When you take a trip with me it all about fishing and the experiences that happen along the river. I love getting my clients to have great moments with our trout here. Ask me all the questions you can, I want to teach as much as you want to learn. Whether you are an experienced angler or brand new to the sport I love sharing this river with people. I guide the Yakima River and many other secret waters in the area. When you give me a call I will ask you lots of questions as I want to make sure you have the best experience possible while chasing the trout we have here. Whether its a guided river float or a hike and fish, or a walk and wade to the secret places, I can help make your fly fishing experience memorable and fun.
Give me a call today and lets set up a time to go fishing.

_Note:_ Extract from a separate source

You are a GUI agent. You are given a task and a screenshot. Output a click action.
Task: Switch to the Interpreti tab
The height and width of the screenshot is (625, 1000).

I don’t get to read new water very often here on the homewater. There was a time when I would venture out into the woods and explore and discover new water, and meet new trout when this place I call home was still new to me. I’ve hiked to the source of the Yakima, Cooper, Cle Elum, and Teanway Rivers and fished each in nearly their entirety. I’ve blue lined the maps of the whole ranger district in search of trout and solitude. You know…the cliche things we fly anglers do.
It’s not that I tire of my homewater, quite the contrary, I am still discovering and exploring things about it, but the rivers here are like re-reading old favorite books. The trout I trick new things I read and learn that are there…between the lines. I am at home here, the river a comfortable place that I can lose myself in. But I yearn for new and exciting stories to read. New characters to meet. New rivers.
Spring Runoff is a good time to venture out of an anglers comfort zone or homewater and search out new places to chase fish and read water. In the past 11 years I have seen a lot of water that Washington has to offer. From the Olympic Penninsula, the Columbia Basin, High Mountains of the Cascades, and of course a deep relationship with the Yakima River and the Tributaries. I now look to smaller rivers that can be easily broken down and covered within a few days. Something that presents a challenge, a river with less fish, or maybe one that is tucked away on some long trail that not many people frequent. I want 300 yards of riffles and turns, boulders and seams, where fish hide eagerly waiting for an insect to pass by. Water that doesn’t require my boat, but requires I walk the banks and wade the river to unlock it’s secrets. One that requires attention to detail, and gives me the ability to lose myself in reading the intricate nature of how river, insect, and trout interact.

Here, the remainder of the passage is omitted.